• _EXERCISE DATA_:
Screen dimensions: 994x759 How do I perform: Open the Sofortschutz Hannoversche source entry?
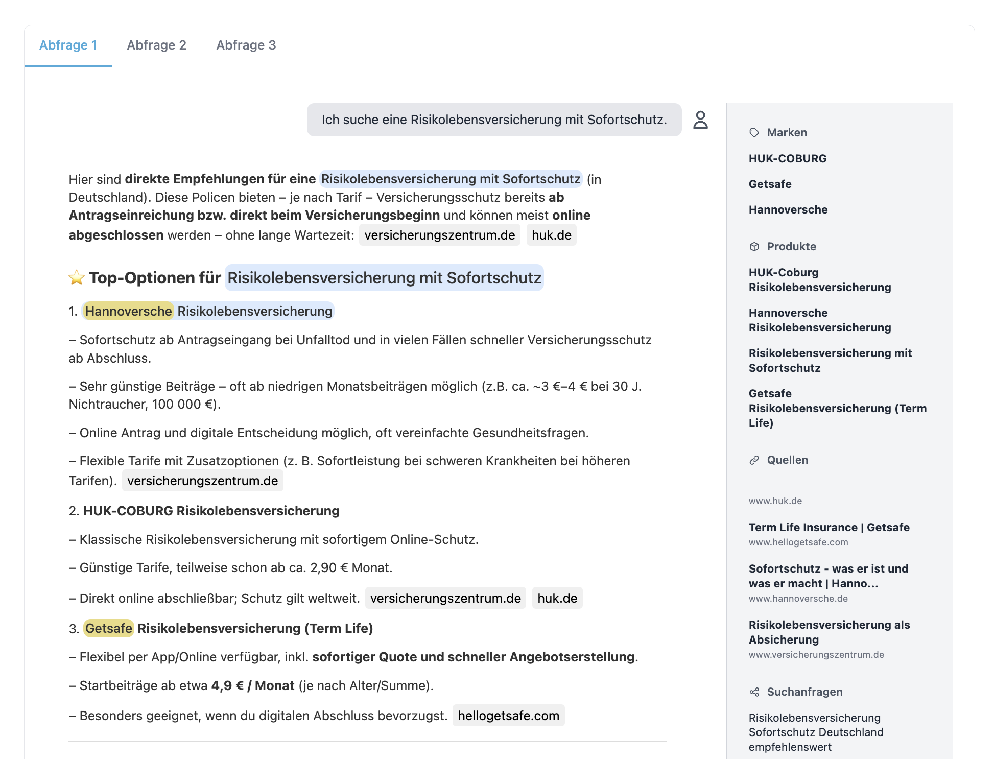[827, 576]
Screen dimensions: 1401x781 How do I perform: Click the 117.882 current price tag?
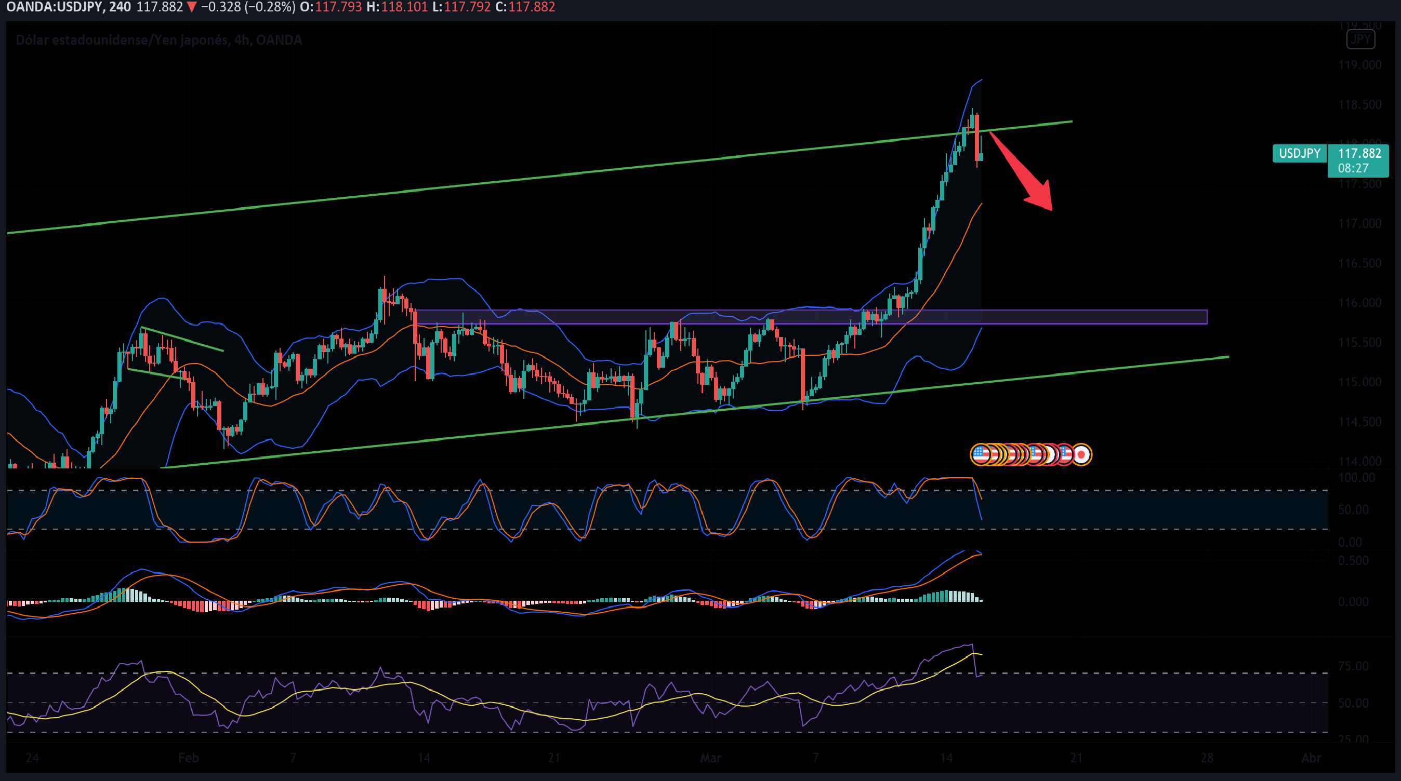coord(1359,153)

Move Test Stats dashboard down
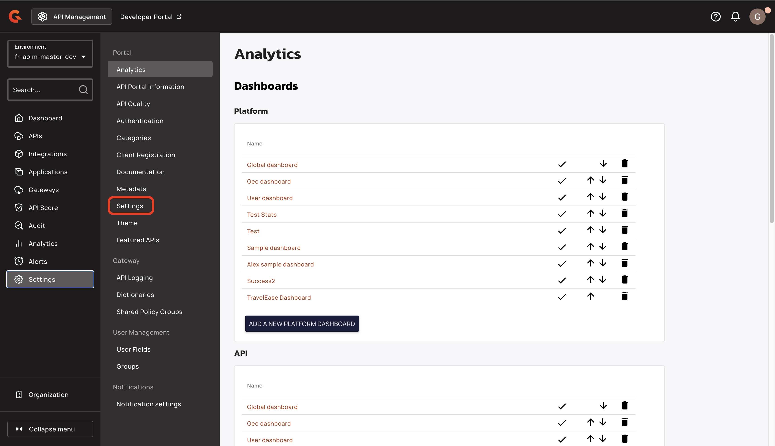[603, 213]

• _EXERCISE INSTRUCTIONS_: For the records above, output each one exactly and skip any image.

• _RESPONSE_:
Screen dimensions: 994x759 How do I perform: Open the Sofortschutz Hannoversche source entry?
[827, 576]
Screen dimensions: 1401x781 How do I perform: Click the 117.882 current price tag?
coord(1359,153)

Move Test Stats dashboard down
[603, 213]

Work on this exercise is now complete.